これは、レンズの無い照明だと、照度を稼ぐためにより水面に近く設置しなければならないが、レンズさえあれば水面から離すことが可能になる、と言うことと見事にシンクロする。

要するに、レンズの無い照明をギリギリ水面に寄せて得た20,000lxは、少し潜るとすぐに照度が減衰してしまうが、レンズのある照明を水面から離して得た20,000lxなら、少し潜ったくらいじゃ照度は減衰しない、と言うことなのだ。

照度減衰率のイメージ

これは、文字通り光を光束に例えると良く判る。レンズと言うのは四方八方に広がるはずの光を狭い面積に集めて太い束にすることである。極論を言えば、光の束を太くすればするほど距離に対する照度の減衰率は下がり、ミドリイシの頭からつま先まで均一な照度で照らすことができるのだ。まさに太陽光のように。そういう意味でも、レンズオプションを出したmax-sは、つくづく賢いと言えるだろう。

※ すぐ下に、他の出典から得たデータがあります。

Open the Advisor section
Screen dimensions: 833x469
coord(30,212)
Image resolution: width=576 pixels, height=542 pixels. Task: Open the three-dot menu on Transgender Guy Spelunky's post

ただ、実はこれは少しトリック気味に書いている。本当の問題はレンズがあるかどうかではなく、先の線グラフの右側(光源から遠め)を使うかどうかで、照度の減衰率は決まってくるのだ。その証拠に、それぞれの倍率(台数)を等価的に揃えた場合の照度をみれば大差ないことが判る。

距離 レンズ無し レンズあり
11W 20W 11W 60° 20W 90°
30cm 3,220 5,160 17,390 9,290
倍率 5.40 3.37 1.00 1.87
40cm 1,850×5.4
9,990
2,935×3.37
9,891
10,050 5,390×1.87
10,079
50cm 1,204×5.4
6,502
1,888×3.37
6,363
6,520 3,539×1.87
6,618
60cm 848×5.4
4,579
1,348×3.37
4,543
4,590 2,538×1.87
4,746

ただ、そうなると、用意すべき光量はメタハラ並みとなり、LEDなのに結局大電力食らいとなってしまう。例えば上の表からも判るとおり、エリジオンのレンズありの照度を稼ぐには、エリジオンのレンズ無しだと5.4台も必要となる。レンズがあれば一台で済むのに、だ。
とは言え、拡散・反射成分も無くすほどの狭角なレンズは推奨しない。やはり60~90°が妥当ではなかろうか。

と言うことで、照度の減衰率はコントラスト問題とは別の問題であることが判った。今後、この問題のことを、レンズが無いと水面が明るくても水底が暗いじゃん問題と呼ぼうと思う。長いか。

ところで、肝心の僕の水槽の悩みが解決していない。
仕方が無いので、とりあえず照明の高さを5cm離してみた(苦笑)
これで水面の照度は約40,000lx。
水面下3cmの個体にとっては、まだ眩しいのだろうか。。。